During the first two seasons and two episodes from the third season, Detective Sonny Crockett drove a black 1972 Ferrari Daytona Spyder 365 GTS/4 replica with a Florida license plate ZAQ178. Ferrari North America had turned down the request by Miami Vice for authentic Ferraris (they did the same with Magnum, P.I., forcing that production to purchase 308 GTSs). Although Tom McBurnie is credited with planting the Daytona Spyder in the mind of the public, it was actually Al Mardekian, an importer of gray-market exoticars, who sold Miami Vice the two look-alike Ferraris for $49,000 each. In total two Corvette Daytona replicas were used for the show, car 4 and then car 1 after the pilot which acted as the stunt car. McBurnie was hired to build the bodies for the Corvette-chassised cars. It was blown to pieces on the show with a hand-held Stinger missile launcher during an illegal arms deal.
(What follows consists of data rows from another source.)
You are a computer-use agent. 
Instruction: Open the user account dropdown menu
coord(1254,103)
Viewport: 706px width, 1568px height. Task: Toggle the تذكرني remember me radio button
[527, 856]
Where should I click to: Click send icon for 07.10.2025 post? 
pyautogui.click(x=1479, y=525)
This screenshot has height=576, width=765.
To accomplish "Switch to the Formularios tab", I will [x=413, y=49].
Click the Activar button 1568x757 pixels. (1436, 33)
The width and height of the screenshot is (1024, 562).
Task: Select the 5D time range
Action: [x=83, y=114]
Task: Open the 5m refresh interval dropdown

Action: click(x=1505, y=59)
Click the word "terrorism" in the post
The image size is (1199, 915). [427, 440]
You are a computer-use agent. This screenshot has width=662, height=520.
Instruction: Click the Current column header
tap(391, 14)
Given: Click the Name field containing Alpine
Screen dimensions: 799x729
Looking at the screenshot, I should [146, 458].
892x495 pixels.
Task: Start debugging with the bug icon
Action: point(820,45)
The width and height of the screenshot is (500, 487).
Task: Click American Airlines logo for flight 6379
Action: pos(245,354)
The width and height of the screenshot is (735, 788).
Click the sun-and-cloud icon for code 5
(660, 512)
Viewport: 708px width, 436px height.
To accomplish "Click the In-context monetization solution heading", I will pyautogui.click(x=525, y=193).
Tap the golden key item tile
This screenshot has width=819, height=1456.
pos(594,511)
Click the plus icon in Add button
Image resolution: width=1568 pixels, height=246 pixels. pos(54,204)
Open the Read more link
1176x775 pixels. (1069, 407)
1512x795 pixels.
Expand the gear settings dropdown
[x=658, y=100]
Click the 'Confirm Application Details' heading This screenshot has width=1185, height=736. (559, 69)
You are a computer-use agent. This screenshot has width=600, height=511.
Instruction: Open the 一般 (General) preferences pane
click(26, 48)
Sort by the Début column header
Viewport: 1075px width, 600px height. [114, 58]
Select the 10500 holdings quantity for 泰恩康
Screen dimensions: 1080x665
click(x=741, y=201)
The "Ferraris" used in the first two seasons were actually re-bodied Corvettes based on a 1976 Corvette (car 1) and a 1981 (car 4) Chevrolet Corvette C3 chassis that had been modified with fiberglass body panels by specialty car manufacturer McBurnie Coachcraft to resemble an early-1970s Ferrari Daytona Spyder. the tan and black leather interior as well as the convertible top was fabricated by Scott Draizin/Headsup industries based in Ft Lauderdale.  
Still, the very first scene in the pilot episode which has the black Daytona appearing, though for a few seconds, makes use of a real Ferrari Daytona owned by Dr. Roger Sherman of Coconut Grove, Florida. It can be clearly identified as a real Daytona (American version) by the door handles, side markers, windshield rake, sun visors, width variation and side vent windows.  All moving close-up scenes were done on the back of a flatbed truck under the supervision of TIDE Ferrari Racing crew member / model Kimberly Denson of Ft. Lauderdale, Fl.

Testarossa

Ferrari filed a lawsuit demanding McBurnie and four others to stop producing and selling Ferrari replicas. Miami Vice producers, on the other hand, wanted no legal troubles, and accepted Ferrari's offer of two free 1986 Testarossas on the condition that the replicas be destroyed. Carl Roberts offered to build two new Daytonas for the 1987 season (third season of Miami Vice). When Roberts learned that the Daytona was out, he proposed a trade: he would build Miami Vice a Testarossa stunt car in return for the doomed Daytona. Carl's original plan was to remove the Daytona skin from the Corvette and replace it with Testarossa body pieces, but this yielded poor results and led Roberts to devise another plan.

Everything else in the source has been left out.